図: 正視眼(左)と病的近視眼(右)の眼球の形(日本近視学会ホームページより転載)

正視眼では眼球はきれいな正円であるが、
病的近視眼では特に眼球後部が後方に突出し大きく変形している

 

  • 病的近視による網膜脈絡膜萎縮

病的近視の方では、網膜や脈絡膜が極端に薄くなり様々な萎縮性病変につながります。

カメラに例えるとフイルムの役目となる光を捉える神経が萎縮して十分に機能しなくなるのです。

これには、びまん性萎縮、限局性萎縮、ラッカークラックなどと呼ばれる名称があります。

 

  • 黄斑部出血

病的近視の患者さんの約1割に、黄斑部(おうはんぶ)という網膜の中心部分に出血が生じます。

病的近視の患者さんでは網膜と脈絡膜を隔てるバリアのような働きをしているブルッフ膜という膜に亀裂が入ることがあり、この亀裂を通って脈絡膜から新生血管(しんせいけっかん)という病的な血管が網膜に入り込んで増殖してしまう病態です。

突然の視力低下や変視症(ものが歪んでみえる)で発症することが多く、早期診断、早期治療が重要です。

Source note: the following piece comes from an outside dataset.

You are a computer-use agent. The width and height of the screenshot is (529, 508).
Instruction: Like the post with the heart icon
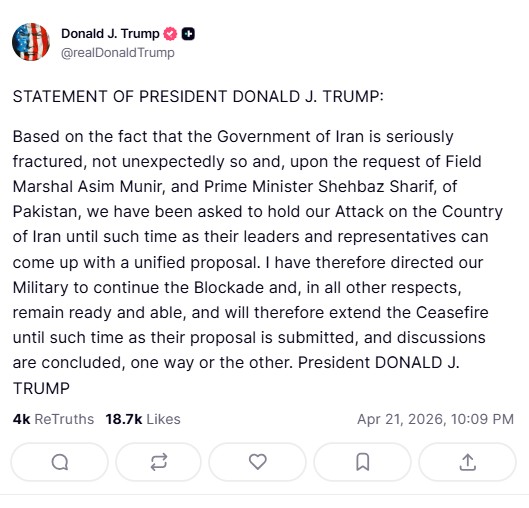[257, 462]
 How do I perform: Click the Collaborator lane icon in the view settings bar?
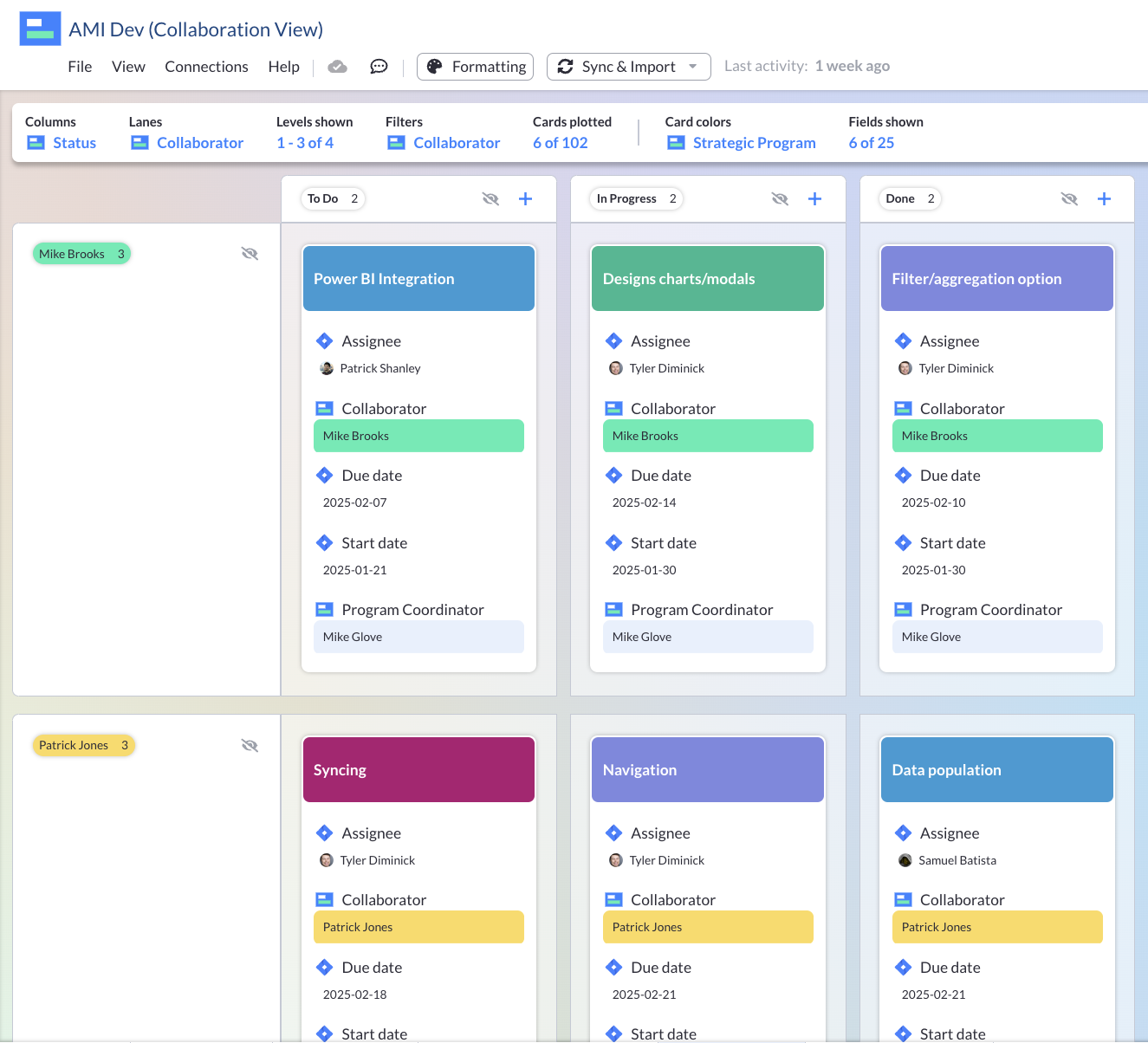pyautogui.click(x=139, y=142)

治療は、血管内皮増殖因子(VEGF)を阻害する抗体を眼内に注入します。

 

  • 近視性牽引黄斑症

病的近視では眼球が前後方向に伸びる際に、伸びきれなくなった網膜がはがれてきてしまうことがあり、網膜剥離またはその前段階である網膜分離を起こします。

病的近視の方の約1割にみられます。

放置すると網膜剥離や黄斑円孔といった、より重篤な合併症に進行する危険があります。

診断には網膜の断層像を観察することができる光干渉断層計(OCT)という検査が有用です。

進行すると手術が必要となることがあります。

 

  • 緑内障・近視性視神経症

病的近視の方で意外に見過ごされやすいのが視神経障害です。

近視は緑内障の危険因子でもあり、また眼球の異常な伸展により、視神経やその神経線維が機械的に障害されやすく、視野障害の原因となります。病的近視では黄斑部病変を合併するために視神経障害が見過ごされやすいため注意が必要です。

眼圧上昇や視野欠損が生じるようであれば、眼圧下降治療(レーザー、点眼、手術)が必要となります。

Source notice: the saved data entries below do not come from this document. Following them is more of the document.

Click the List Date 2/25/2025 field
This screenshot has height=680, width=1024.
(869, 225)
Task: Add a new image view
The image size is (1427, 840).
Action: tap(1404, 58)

しかし、眼圧が正常でも視野障害が進行する「正常眼圧緑内障」が日本人に多いことが分かっており、体質改善対策の重要性が認識されつつあります。

 

繰り返し述べているように、成長期の近視進行の放置は上記のような将来の失明リスクを高めます。

ご両親のご理解と協力がお子様の将来の視機能に関わることをご理解いただければ幸いです。